[Opening Provided entries section]

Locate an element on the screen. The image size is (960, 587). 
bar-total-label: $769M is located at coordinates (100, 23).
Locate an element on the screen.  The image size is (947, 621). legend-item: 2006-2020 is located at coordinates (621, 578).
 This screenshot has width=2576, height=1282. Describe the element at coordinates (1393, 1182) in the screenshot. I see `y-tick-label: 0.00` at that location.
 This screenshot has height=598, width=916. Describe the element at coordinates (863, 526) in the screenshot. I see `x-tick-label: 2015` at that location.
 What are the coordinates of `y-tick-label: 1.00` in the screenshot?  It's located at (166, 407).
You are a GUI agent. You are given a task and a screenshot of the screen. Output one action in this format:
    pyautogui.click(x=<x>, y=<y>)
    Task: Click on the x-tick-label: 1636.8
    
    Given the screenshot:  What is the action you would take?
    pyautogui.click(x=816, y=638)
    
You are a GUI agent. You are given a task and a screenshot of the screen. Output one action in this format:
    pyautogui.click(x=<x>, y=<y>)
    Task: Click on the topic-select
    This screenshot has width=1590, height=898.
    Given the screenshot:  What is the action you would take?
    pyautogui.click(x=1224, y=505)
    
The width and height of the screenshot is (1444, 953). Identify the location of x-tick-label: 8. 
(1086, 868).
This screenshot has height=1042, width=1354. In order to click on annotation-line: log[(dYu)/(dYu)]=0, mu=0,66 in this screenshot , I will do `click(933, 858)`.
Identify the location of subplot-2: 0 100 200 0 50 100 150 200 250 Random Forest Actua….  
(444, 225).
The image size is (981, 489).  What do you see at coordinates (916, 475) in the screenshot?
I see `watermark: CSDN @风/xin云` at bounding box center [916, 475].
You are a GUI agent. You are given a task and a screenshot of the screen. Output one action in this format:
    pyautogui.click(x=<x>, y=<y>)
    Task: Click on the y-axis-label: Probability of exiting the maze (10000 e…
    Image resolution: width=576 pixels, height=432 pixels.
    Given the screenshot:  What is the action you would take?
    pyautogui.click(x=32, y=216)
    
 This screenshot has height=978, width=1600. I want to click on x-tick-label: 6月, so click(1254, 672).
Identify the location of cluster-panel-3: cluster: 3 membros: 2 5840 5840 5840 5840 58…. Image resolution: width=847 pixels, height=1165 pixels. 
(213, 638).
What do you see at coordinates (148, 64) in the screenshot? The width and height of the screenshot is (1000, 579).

[Closing Provided entries section]

Please give the data above as a numbered list, leaving out any blank lines.

1. Locate an element on the screen. The image size is (960, 587). 
2. bar-total-label: $769M is located at coordinates (100, 23).
3. Locate an element on the screen.  The image size is (947, 621). legend-item: 2006-2020 is located at coordinates (621, 578).
4.  This screenshot has width=2576, height=1282. Describe the element at coordinates (1393, 1182) in the screenshot. I see `y-tick-label: 0.00` at that location.
5.  This screenshot has height=598, width=916. Describe the element at coordinates (863, 526) in the screenshot. I see `x-tick-label: 2015` at that location.
6.  What are the coordinates of `y-tick-label: 1.00` in the screenshot?  It's located at (166, 407).
7. You are a GUI agent. You are given a task and a screenshot of the screen. Output one action in this format:
8.     pyautogui.click(x=<x>, y=<y>)
9.     Task: Click on the x-tick-label: 1636.8
10.     Given the screenshot:  What is the action you would take?
11.     pyautogui.click(x=816, y=638)
12. You are a GUI agent. You are given a task and a screenshot of the screen. Output one action in this format:
13.     pyautogui.click(x=<x>, y=<y>)
14.     Task: Click on the topic-select
15.     This screenshot has width=1590, height=898.
16.     Given the screenshot:  What is the action you would take?
17.     pyautogui.click(x=1224, y=505)
18. The width and height of the screenshot is (1444, 953). Identify the location of x-tick-label: 8. 
19. (1086, 868).
20. This screenshot has height=1042, width=1354. In order to click on annotation-line: log[(dYu)/(dYu)]=0, mu=0,66 in this screenshot , I will do `click(933, 858)`.
21. Identify the location of subplot-2: 0 100 200 0 50 100 150 200 250 Random Forest Actua….  
22. (444, 225).
23. The image size is (981, 489).  What do you see at coordinates (916, 475) in the screenshot?
24. I see `watermark: CSDN @风/xin云` at bounding box center [916, 475].
25. You are a GUI agent. You are given a task and a screenshot of the screen. Output one action in this format:
26.     pyautogui.click(x=<x>, y=<y>)
27.     Task: Click on the y-axis-label: Probability of exiting the maze (10000 e…
28.     Image resolution: width=576 pixels, height=432 pixels.
29.     Given the screenshot:  What is the action you would take?
30.     pyautogui.click(x=32, y=216)
31.  This screenshot has height=978, width=1600. I want to click on x-tick-label: 6月, so click(1254, 672).
32. Identify the location of cluster-panel-3: cluster: 3 membros: 2 5840 5840 5840 5840 58…. Image resolution: width=847 pixels, height=1165 pixels. 
33. (213, 638).
34. What do you see at coordinates (148, 64) in the screenshot? The width and height of the screenshot is (1000, 579).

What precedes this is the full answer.